Fear Has No Place in Legal Writing

In my experience, I am bored to tears with CLEs. Not so with Stuart Teicher’s CLE on persuasive legal writing, a down-to-earth manifesto about what it means to write well in the age of Twitter. Teicher coins the term “shortwriting,” which means “being able to persuade in short bursts and finding a way to convey complex thoughts and multiple ideas clearly and quickly.”

(Please note that I am not being paid to sell you on Stuart Teicher or his shortwriting concept—I am simply compelled to write about CLEs that won’t bore you to tears.)

Keep reading to learn more about shortwriting, as well as a point I believe Teicher should add to his presentation: that fear has no place in legal writing.

What is Shortwriting?

Shortwriting, according to Teicher, is a surgical strike. It’s getting in and getting out, making your point as powerfully as you can, while keeping in mind—at all times—that your reader’s time and attention is limited.

Here’s shortwriting in a bulletpoint nutshell:

  • Your goal: The task of reading your legal writing should be effortless.
  • Eliminate the pointless distraction of legalese.
  • Edit your legal writing like you edit your status updates and tweets.
  • Give as much time to thinking and organizing as you do the actual legal writing.
  • Stop speaking (and writing) like a lawyer.
  • Related: Write like you speak (only if you don’t speak like a lawyer).
  • Your legal writing should be understood the first time it’s read.
  • Important: Make everything relate back to a clear thesis statement that explains why your client wins and state the because.
  • Write: “I love you.”
  • Don’t write: “I have a profound and enduring affection for you.”
  • Write: “I sent an email.”
  • Don’t write: “I sent a piece of correspondence.”

You want to hook your readers from the beginning and not let go till it’s done. Because if you don’t, you can be sure that Facebook and Twitter (or old-fashioned email) will pull them away.

What Does Fear Have to do with Poor Legal Writing?

Compelling and persuasive legal writing means a lot of cutting and editing. It also means not doing things you’ve done in the past, like use Latin and words that are empty of real meaning.

Teicher uses the example: “It is beyond questioning.” When you use a phrase like that, you insult the reader, because you’re not allowing your reader to draw his or her own conclusions.

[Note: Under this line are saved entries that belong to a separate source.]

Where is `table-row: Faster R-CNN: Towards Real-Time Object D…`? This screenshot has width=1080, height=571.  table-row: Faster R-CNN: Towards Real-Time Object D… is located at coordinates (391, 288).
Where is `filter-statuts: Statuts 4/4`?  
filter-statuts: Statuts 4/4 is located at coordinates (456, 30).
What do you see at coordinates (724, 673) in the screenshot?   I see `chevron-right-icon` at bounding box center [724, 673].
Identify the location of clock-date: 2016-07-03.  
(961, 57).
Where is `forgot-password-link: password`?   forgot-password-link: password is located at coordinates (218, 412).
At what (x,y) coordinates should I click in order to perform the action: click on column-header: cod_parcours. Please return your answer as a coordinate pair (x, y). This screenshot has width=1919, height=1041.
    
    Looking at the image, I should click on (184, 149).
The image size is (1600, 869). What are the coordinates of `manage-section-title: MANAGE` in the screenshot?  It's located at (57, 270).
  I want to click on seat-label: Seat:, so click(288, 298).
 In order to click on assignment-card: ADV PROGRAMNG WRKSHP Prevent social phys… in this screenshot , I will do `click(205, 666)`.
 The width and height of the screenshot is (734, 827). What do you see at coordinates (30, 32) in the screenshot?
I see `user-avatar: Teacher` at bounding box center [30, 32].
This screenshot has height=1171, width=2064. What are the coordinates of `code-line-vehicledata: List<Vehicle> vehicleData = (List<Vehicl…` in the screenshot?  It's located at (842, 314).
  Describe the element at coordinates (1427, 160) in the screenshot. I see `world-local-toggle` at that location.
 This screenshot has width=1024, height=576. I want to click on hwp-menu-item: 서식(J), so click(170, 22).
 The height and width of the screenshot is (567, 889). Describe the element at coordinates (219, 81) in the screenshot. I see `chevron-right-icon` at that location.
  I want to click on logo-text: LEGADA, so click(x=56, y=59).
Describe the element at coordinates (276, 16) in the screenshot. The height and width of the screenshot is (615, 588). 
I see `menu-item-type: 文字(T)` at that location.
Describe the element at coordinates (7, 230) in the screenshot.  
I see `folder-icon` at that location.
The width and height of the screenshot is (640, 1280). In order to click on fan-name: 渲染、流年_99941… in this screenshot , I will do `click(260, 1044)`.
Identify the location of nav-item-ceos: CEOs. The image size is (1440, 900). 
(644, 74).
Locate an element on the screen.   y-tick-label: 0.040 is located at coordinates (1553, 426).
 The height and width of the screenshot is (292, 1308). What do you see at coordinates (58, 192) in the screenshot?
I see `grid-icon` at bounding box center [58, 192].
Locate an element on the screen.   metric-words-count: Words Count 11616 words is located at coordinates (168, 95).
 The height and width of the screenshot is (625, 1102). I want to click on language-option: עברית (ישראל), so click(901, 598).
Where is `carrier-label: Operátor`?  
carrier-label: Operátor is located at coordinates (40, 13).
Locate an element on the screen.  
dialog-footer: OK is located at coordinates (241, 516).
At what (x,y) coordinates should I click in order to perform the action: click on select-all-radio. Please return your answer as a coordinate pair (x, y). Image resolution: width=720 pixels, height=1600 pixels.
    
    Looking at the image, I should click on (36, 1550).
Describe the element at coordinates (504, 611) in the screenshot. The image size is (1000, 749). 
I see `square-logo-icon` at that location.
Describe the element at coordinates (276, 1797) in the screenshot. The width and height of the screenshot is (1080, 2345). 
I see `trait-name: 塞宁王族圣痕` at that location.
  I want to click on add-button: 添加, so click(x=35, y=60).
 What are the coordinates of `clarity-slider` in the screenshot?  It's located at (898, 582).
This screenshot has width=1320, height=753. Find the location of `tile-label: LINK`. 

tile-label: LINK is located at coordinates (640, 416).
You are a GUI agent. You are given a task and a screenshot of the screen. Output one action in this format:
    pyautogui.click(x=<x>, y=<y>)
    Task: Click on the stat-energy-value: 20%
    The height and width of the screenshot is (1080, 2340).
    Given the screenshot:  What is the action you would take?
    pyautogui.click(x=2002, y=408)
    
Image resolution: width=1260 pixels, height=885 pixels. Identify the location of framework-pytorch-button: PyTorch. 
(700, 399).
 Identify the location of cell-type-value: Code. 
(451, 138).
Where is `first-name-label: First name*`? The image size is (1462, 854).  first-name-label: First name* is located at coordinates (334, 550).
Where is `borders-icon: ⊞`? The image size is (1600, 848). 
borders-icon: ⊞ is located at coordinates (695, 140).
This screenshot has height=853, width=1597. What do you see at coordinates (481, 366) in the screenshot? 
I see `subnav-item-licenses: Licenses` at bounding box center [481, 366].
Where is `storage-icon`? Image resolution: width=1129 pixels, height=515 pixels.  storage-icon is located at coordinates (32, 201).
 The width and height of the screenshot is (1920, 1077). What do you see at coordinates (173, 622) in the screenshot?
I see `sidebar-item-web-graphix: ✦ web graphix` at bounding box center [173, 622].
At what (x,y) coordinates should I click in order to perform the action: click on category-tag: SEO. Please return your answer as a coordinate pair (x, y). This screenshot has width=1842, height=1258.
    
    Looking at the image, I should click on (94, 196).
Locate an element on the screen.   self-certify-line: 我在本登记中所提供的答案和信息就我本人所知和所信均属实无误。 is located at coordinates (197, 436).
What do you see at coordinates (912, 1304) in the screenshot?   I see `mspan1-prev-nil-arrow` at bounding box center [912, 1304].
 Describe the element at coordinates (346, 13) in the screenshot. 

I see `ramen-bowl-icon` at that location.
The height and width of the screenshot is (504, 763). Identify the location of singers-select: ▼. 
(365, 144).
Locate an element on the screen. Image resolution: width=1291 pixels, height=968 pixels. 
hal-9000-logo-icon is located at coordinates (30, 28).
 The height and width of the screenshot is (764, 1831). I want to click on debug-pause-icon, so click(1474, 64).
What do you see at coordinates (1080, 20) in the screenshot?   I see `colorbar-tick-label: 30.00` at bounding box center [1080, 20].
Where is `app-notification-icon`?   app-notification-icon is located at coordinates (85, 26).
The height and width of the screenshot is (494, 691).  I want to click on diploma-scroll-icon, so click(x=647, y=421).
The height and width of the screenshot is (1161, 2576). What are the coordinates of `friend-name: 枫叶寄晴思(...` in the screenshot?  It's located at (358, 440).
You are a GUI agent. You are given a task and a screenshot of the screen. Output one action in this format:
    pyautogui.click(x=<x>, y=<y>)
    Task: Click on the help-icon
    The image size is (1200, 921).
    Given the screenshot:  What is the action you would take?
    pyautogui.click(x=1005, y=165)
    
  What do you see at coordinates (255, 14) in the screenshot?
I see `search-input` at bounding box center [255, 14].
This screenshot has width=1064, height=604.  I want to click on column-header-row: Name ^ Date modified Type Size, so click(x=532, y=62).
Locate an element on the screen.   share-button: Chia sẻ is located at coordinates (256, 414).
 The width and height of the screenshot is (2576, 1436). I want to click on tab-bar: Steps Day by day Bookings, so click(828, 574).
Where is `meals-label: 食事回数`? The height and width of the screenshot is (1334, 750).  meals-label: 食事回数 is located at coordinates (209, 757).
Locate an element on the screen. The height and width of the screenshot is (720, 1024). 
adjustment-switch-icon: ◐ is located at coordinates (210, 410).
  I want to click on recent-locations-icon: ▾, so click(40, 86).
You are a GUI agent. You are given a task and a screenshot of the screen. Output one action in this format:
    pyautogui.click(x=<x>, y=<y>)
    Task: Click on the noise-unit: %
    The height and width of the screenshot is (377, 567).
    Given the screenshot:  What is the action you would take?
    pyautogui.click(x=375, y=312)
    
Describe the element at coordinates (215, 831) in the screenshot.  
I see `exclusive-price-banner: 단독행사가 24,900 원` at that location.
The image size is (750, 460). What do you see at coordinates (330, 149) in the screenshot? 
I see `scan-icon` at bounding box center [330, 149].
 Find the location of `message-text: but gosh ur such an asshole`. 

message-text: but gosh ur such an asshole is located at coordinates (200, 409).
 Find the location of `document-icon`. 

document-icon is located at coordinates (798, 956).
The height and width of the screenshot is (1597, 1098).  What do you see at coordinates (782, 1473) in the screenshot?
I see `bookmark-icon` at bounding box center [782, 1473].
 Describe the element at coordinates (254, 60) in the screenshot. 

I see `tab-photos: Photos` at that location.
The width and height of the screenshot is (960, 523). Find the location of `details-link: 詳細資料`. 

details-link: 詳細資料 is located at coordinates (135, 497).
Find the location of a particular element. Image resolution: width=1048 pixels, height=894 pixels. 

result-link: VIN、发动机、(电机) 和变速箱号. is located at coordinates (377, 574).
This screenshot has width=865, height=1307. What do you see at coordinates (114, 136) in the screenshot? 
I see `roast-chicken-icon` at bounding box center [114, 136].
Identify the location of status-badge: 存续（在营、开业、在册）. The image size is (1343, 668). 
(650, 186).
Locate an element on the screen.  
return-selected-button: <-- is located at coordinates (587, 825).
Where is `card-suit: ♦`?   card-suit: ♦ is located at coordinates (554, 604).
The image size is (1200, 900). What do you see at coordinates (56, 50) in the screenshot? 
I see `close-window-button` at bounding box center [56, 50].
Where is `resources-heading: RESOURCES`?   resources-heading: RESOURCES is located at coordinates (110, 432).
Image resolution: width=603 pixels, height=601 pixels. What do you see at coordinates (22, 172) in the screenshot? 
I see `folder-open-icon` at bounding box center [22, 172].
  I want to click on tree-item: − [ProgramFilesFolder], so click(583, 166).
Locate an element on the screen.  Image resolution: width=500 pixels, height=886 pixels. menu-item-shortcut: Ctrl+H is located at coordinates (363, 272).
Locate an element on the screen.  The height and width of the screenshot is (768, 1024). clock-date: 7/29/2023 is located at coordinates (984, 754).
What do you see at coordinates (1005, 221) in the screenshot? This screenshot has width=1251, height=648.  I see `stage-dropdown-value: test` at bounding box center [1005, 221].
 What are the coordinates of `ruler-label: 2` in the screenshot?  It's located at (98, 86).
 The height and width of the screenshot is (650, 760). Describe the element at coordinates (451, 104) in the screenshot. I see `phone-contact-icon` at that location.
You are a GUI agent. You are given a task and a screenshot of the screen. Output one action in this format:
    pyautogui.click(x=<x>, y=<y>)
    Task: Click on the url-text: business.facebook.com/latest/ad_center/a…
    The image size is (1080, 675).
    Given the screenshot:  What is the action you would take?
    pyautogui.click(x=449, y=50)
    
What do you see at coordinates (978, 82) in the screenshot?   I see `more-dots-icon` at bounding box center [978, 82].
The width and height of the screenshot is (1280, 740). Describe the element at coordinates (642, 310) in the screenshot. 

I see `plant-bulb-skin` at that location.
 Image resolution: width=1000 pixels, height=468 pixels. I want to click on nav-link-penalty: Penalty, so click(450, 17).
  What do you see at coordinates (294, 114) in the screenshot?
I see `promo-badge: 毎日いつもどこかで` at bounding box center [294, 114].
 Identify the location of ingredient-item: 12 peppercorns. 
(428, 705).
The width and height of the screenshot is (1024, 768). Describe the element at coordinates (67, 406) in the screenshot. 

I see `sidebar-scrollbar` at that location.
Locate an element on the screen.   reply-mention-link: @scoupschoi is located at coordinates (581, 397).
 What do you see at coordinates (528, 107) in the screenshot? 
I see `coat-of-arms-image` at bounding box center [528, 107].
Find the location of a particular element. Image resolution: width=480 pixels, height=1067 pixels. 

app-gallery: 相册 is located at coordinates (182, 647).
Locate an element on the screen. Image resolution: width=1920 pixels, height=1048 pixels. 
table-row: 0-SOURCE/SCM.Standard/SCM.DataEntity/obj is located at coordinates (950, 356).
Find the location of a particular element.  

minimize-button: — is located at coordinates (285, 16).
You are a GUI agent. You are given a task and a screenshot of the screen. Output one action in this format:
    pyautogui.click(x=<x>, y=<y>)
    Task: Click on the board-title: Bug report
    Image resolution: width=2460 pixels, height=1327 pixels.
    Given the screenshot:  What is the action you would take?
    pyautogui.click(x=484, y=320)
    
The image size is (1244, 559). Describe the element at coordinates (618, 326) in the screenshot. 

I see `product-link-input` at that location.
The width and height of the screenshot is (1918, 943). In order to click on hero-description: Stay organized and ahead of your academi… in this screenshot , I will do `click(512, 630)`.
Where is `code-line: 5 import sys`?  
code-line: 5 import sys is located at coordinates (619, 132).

But such a phrase is not just an example of poor legal writing.

If you go deeper you’ll find that its use is based on fear. You fear that your reader will not find in your client’s favor, or that you will not otherwise persuade your reader with your legal writing, so you say your point is beyond questioning, or that your point is “clearly” and “obviously” true.

Get rid of fear. Use Teicher’s shortwriting method in your legal writing and you won’t need to fear that you haven’t been persuasive.



  1. Sam Glover Sam G. says:

    Teicher’s most important point may be the need to spend most of the time thinking and organizing, instead of writing. Simple is complicated. This is just as true for writing as it is for industrial design.